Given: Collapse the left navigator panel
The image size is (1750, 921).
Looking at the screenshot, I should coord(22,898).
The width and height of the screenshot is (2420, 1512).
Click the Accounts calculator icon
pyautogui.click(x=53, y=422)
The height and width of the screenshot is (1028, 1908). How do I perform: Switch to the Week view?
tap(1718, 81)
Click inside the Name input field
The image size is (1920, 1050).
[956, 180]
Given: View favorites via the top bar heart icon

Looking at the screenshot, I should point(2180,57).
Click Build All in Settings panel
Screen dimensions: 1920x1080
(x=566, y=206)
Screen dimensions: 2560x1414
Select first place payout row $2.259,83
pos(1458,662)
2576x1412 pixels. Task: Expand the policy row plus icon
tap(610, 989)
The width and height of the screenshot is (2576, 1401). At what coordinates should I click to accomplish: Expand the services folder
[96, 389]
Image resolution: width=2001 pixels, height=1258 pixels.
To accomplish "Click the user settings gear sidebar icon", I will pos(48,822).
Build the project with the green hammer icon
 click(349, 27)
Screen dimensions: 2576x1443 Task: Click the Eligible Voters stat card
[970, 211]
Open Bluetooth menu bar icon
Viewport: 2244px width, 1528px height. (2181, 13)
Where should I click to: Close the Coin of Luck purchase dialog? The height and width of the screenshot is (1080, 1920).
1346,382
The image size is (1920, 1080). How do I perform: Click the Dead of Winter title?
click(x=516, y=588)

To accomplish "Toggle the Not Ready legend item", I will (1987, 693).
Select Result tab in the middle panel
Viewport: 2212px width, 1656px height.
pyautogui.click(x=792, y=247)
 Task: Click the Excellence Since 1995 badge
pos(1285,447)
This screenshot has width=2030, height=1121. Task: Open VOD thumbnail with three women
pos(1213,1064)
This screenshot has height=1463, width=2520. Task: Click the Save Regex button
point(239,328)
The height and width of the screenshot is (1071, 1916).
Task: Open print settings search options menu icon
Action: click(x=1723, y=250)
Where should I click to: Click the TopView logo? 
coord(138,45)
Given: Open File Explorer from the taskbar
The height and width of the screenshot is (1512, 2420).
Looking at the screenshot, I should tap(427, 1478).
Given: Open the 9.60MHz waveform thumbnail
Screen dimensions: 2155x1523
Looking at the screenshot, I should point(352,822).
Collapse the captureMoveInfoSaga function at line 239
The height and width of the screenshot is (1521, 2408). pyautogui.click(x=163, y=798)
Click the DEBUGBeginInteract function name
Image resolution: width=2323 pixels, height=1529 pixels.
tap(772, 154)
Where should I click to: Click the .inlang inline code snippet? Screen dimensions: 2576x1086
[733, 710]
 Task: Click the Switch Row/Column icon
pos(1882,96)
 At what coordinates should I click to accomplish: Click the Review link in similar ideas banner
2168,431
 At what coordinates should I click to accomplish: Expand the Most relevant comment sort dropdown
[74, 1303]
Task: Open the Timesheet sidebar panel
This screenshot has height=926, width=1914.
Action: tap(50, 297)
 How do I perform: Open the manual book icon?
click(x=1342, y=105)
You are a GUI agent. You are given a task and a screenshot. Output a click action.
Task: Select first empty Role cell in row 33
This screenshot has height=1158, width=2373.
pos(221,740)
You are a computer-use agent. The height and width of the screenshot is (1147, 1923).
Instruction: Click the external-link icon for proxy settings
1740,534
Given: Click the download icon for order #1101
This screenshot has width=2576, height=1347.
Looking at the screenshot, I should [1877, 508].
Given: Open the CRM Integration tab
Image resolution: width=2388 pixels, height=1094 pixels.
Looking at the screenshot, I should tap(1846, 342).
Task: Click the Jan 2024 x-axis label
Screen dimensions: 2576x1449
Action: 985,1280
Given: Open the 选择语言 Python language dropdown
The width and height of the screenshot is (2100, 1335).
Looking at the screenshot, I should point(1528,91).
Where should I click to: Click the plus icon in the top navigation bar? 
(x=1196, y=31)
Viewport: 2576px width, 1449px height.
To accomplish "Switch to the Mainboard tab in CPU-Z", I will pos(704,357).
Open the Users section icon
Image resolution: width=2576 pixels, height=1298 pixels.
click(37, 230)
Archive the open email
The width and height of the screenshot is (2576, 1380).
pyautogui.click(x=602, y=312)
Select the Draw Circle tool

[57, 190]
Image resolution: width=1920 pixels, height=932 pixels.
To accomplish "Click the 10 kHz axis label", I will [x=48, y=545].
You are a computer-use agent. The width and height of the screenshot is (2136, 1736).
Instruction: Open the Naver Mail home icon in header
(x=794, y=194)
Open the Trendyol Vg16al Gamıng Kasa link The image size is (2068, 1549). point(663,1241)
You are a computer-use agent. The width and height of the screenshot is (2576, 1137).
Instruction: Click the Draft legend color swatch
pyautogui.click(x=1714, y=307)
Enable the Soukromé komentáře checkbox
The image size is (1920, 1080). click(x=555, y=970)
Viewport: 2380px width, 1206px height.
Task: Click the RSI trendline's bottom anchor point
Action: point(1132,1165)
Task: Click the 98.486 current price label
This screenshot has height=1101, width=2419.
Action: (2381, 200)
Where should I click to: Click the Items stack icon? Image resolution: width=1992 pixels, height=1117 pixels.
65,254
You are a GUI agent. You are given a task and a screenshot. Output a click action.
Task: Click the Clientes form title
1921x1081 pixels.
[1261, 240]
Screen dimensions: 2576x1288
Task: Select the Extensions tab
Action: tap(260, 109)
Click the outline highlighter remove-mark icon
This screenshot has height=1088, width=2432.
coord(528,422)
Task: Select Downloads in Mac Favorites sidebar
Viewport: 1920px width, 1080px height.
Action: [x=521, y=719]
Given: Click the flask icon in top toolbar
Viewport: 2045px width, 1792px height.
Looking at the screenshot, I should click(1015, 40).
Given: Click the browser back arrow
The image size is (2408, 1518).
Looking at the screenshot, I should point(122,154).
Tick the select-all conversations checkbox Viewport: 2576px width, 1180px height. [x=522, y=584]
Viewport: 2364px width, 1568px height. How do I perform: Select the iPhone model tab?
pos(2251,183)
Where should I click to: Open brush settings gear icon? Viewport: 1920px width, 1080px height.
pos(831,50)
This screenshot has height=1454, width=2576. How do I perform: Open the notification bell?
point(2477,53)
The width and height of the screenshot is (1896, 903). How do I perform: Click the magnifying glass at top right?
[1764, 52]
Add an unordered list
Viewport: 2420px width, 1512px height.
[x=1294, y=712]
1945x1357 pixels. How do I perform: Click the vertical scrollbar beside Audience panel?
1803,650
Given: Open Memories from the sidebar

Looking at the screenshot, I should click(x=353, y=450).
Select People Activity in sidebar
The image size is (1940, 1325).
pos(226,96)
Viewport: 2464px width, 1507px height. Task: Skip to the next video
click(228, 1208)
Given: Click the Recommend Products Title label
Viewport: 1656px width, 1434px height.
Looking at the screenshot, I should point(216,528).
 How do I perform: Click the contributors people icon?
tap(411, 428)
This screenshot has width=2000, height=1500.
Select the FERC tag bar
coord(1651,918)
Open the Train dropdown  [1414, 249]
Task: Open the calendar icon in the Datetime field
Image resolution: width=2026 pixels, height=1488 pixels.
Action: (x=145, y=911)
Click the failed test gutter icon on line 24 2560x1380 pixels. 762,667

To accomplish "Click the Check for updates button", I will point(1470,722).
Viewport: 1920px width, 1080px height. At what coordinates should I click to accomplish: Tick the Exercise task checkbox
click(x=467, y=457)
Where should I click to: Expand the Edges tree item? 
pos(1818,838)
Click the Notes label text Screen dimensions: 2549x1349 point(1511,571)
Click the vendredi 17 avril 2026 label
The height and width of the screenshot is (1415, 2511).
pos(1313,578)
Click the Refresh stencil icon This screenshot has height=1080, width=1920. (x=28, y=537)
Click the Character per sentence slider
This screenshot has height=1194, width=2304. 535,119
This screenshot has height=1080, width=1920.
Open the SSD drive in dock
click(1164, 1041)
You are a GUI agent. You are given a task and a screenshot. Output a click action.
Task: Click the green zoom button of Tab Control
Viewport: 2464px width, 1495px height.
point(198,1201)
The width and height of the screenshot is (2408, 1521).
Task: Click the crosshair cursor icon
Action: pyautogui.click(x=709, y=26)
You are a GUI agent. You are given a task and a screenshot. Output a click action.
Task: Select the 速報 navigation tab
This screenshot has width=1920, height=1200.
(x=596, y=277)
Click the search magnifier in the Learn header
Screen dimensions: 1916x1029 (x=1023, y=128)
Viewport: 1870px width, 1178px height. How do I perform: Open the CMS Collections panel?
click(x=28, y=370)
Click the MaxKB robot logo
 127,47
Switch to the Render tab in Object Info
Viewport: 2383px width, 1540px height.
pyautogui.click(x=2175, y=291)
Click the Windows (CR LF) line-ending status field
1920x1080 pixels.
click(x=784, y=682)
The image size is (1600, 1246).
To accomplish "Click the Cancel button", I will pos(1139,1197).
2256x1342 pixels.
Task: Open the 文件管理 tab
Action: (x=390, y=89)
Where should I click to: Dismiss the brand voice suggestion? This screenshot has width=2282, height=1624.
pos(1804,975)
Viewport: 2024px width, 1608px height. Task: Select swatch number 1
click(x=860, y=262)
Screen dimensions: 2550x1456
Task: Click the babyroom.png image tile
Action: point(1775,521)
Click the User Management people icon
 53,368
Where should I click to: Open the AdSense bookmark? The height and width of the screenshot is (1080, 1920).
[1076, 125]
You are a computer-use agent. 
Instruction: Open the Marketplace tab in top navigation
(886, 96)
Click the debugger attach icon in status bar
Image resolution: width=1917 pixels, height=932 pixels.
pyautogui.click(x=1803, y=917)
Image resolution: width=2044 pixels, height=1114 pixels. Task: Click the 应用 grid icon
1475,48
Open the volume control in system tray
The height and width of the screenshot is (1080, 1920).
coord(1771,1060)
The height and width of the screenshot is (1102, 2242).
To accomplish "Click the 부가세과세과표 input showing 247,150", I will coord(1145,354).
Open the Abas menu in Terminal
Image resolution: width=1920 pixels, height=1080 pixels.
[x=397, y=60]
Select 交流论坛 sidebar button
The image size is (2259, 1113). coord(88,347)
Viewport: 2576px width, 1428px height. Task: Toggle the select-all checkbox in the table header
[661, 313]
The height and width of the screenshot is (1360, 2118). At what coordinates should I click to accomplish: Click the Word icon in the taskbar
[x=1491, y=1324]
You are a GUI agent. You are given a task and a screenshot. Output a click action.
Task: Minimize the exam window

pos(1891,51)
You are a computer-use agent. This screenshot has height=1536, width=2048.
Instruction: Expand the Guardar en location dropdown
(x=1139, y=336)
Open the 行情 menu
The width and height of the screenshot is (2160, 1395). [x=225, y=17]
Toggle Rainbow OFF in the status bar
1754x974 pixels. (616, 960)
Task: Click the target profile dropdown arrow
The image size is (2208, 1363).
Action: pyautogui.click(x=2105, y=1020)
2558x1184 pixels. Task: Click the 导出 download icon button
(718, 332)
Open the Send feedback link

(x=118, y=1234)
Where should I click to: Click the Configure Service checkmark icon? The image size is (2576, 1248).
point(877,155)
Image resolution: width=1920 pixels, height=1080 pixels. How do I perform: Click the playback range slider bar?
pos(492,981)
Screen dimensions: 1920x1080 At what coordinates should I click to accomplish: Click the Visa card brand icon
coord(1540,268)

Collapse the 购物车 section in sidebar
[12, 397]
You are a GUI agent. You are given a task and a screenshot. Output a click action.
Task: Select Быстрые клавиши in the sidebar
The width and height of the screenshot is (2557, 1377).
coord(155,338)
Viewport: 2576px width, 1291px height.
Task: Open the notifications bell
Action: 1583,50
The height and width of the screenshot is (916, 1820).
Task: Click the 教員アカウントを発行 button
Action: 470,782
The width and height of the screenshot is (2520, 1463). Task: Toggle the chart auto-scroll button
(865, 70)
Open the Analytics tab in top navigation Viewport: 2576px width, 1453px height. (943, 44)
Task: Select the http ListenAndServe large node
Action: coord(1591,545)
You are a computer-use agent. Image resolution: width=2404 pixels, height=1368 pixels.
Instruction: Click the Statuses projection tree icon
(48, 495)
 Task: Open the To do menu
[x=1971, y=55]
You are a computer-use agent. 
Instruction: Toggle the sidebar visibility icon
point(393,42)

:::

TASK PROMPT
What is needed is an exact copy of the lines above, from the one containing "This screenshot has height=1101, width=2419." through the one containing "Given: Click the flask icon in top toolbar", with nothing added.

RESULT OF THE TASK
This screenshot has height=1101, width=2419.
Action: (2381, 200)
Where should I click to: Click the Items stack icon? Image resolution: width=1992 pixels, height=1117 pixels.
65,254
You are a GUI agent. You are given a task and a screenshot. Output a click action.
Task: Click the Clientes form title
1921x1081 pixels.
[1261, 240]
Screen dimensions: 2576x1288
Task: Select the Extensions tab
Action: tap(260, 109)
Click the outline highlighter remove-mark icon
This screenshot has height=1088, width=2432.
coord(528,422)
Task: Select Downloads in Mac Favorites sidebar
Viewport: 1920px width, 1080px height.
Action: [x=521, y=719]
Given: Click the flask icon in top toolbar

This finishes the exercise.